Evolution of operations management pdf

Operations management is an area of management concerned with designing and controlling the process of production and redesigning business operations in the production of goods or services. It involves the responsibility of ensuring that business operations are efficient in terms of using as few resources as evolution of operations management pdf and effective in terms of meeting customer requirements. Operations produce products, manage quality and creates service.

Operation management covers sectors like banking systems, hospitals, companies, working with suppliers, customers, and using technology. Operations is one of the major functions in an organization along with supply chains, marketing, finance and human resources. The operations function requires management of both the strategic and day-to-day production of goods and services.

Ford Motor car assembly line: the classical example of a manufacturing production system. In managing manufacturing or service operations several types of decisions are made including operations strategy, product design, process design, quality management, capacity, facilities planning, production planning and inventory control. Each of these requires an ability to analyze the current situation and find better solutions to improve the effectiveness and efficiency of manufacturing or service operations.

Operations management studies both manufacturing and services. The history of production and operation systems began around 5000 B. Sumerian priests developed the ancient system of recording inventories, loans, taxes, and business transactions.

The next major historical application of operation systems occurred in 4000 B. It was during this time that the Egyptians started using planning, organization, and control in large projects such as the construction of the pyramids. It follows, therefore, as a matter of course, that he who devotes himself to a very highly specialized line of work is bound to do it in the best possible manner.

In the Middle Ages, kings and queens ruled over large areas of land. Loyal noblemen maintained large sections of the monarch’s territory.

This hierarchical organization in which people were divided into classes based on social position and wealth became known as the feudal system. In the feudal system, vassals and serfs produced for themselves and people of higher classes by using the ruler’s land and resources. Although a large part of labor was employed in agriculture, artisans contributed to economic output and formed guilds. The guild system, operating mainly between 1100 and 1500, consisted of two types: merchant guilds, who bought and sold goods, and craft guilds, which made goods.

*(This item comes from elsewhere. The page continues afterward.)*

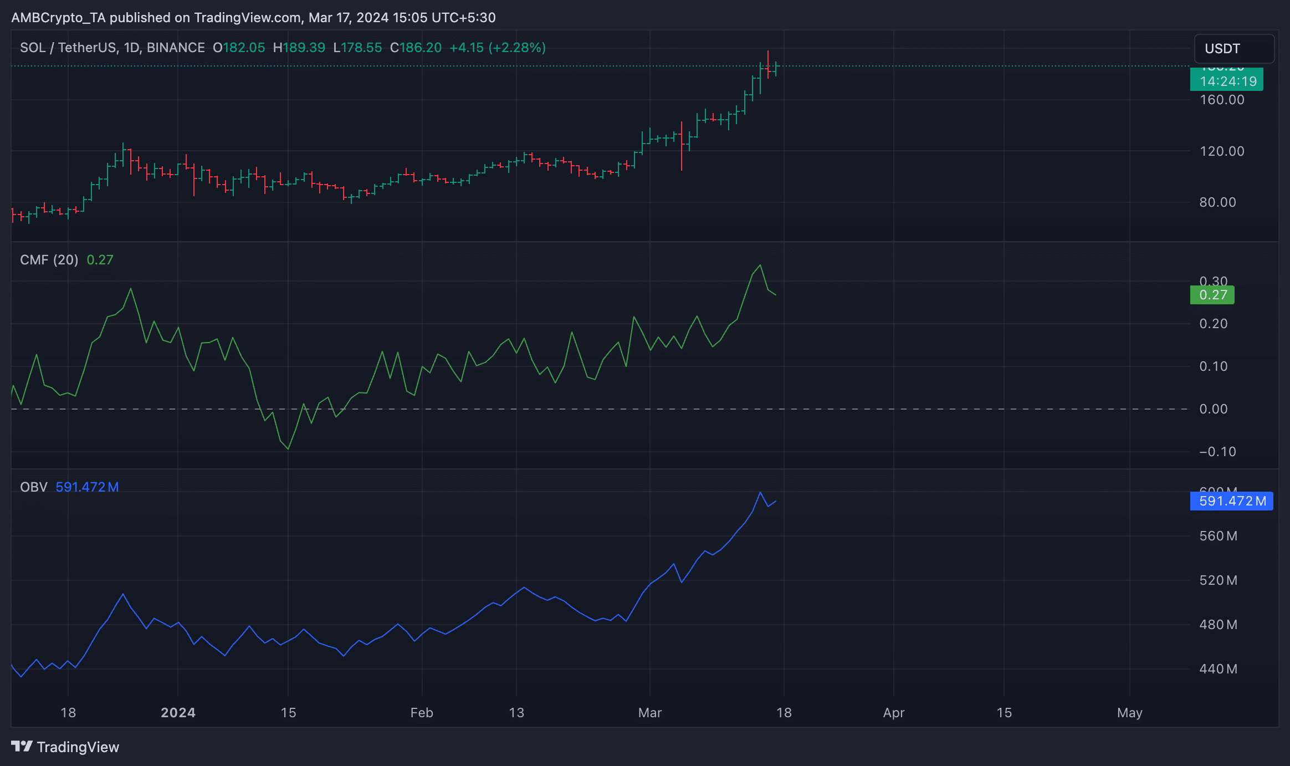
Task: Select the CMF (20) indicator label
Action: pos(49,260)
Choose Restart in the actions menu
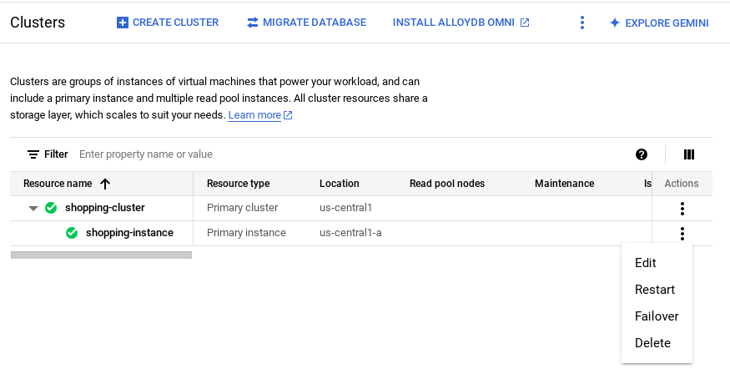 point(655,290)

Although guilds were regulated as to the quality of work performed, the resulting system was rather rigid, shoemakers, for example, were prohibited from tanning hides. Services were also performed in the Middle Ages by servants.

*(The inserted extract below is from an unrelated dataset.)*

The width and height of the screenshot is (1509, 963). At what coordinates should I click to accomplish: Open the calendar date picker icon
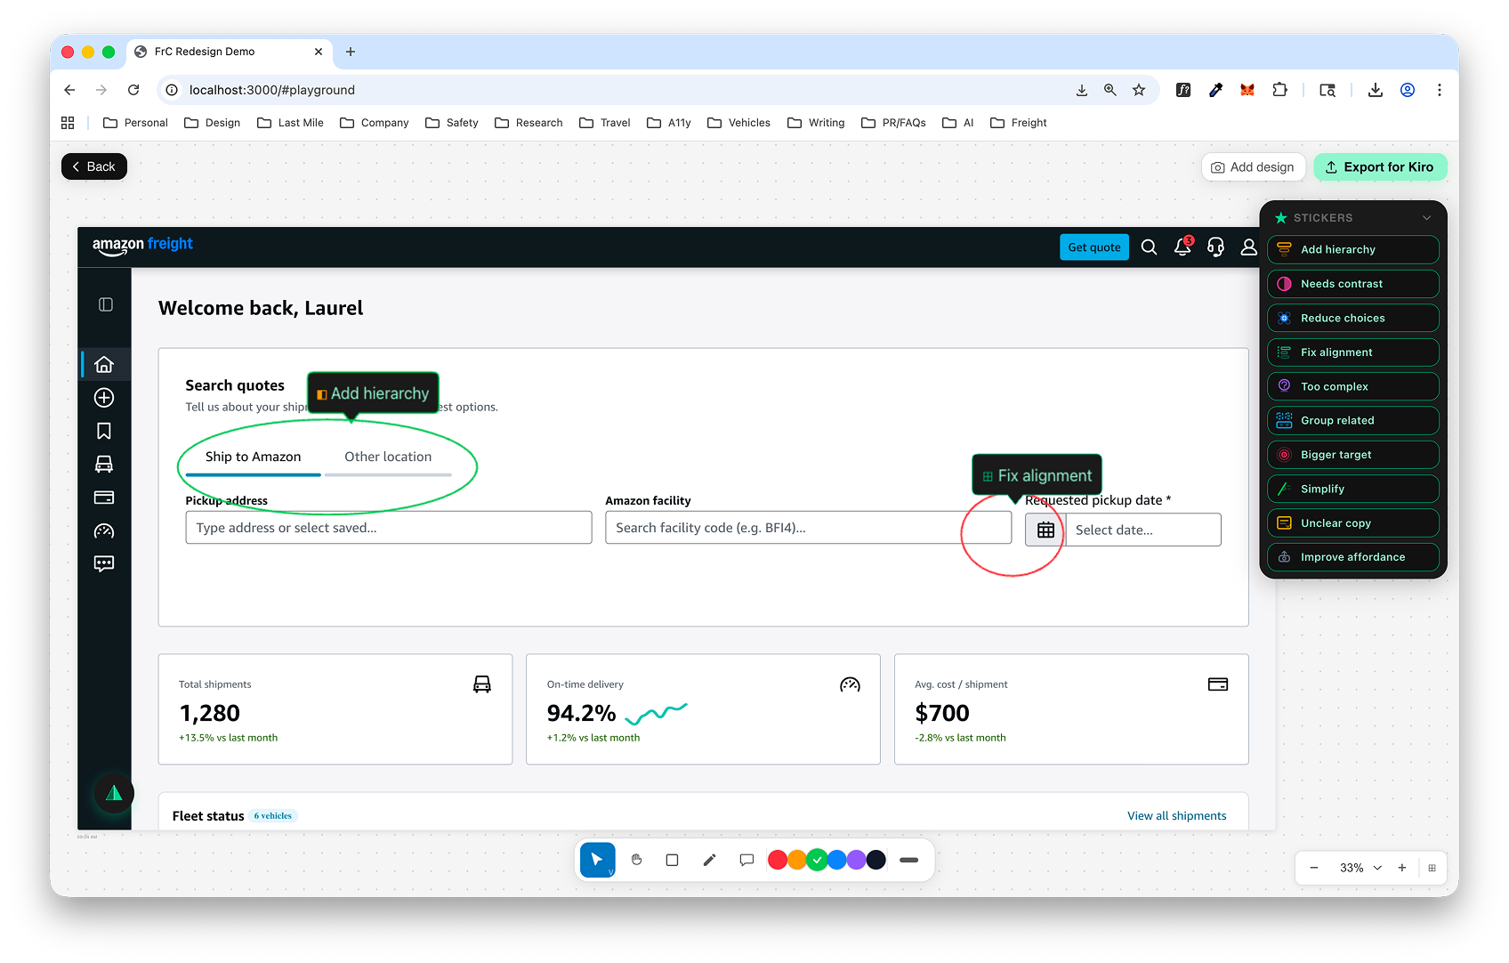(1045, 530)
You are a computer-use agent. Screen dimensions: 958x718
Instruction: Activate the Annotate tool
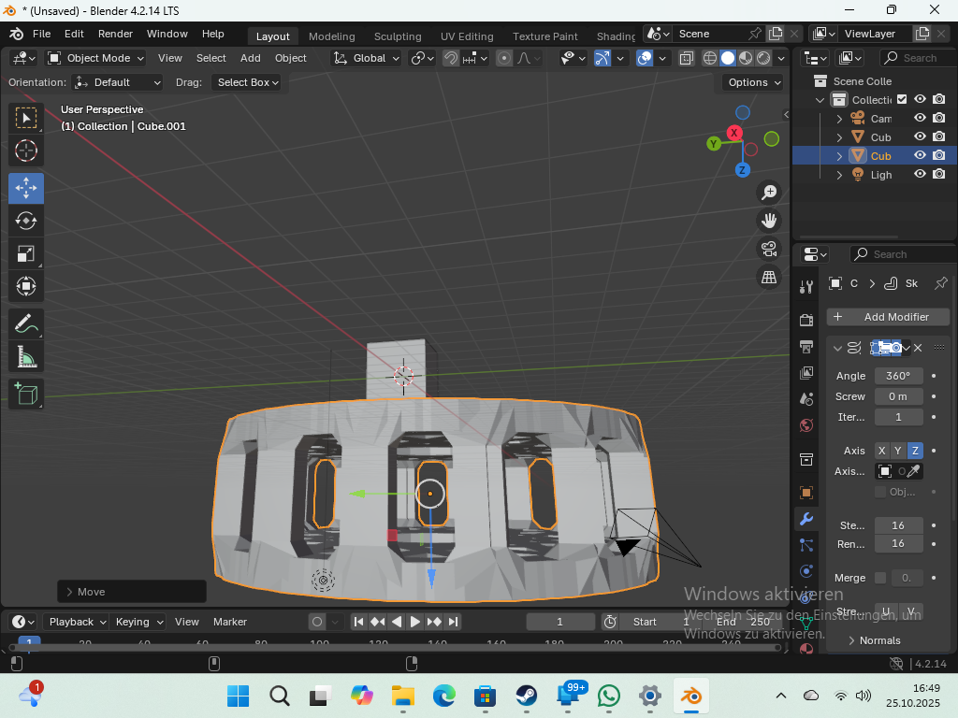(x=26, y=324)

They provided service to the nobility for cooking, cleaning and entertainment. Court jesters were service providers.

The medieval army could also be considered a service since they defended the nobility. The industrial revolution was facilitated by two elements: interchangeability of parts and division of labor. Division of labor has always been a feature from the beginning of civilization, the extent to which the division is carried out varied considerably depending on period and location.

Compared to the Middle Ages, the Renaissance and the Age of Discovery were characterized by a greater specialization in labor, one of the characteristics of growing European cities and trade. It was in the late eighteenth century that Eli Whitney popularized the concept of interchangeability of parts when he manufactured 10,000 muskets. Interchangeability of parts allowed the mass production of parts independent of the final products in which they would be used.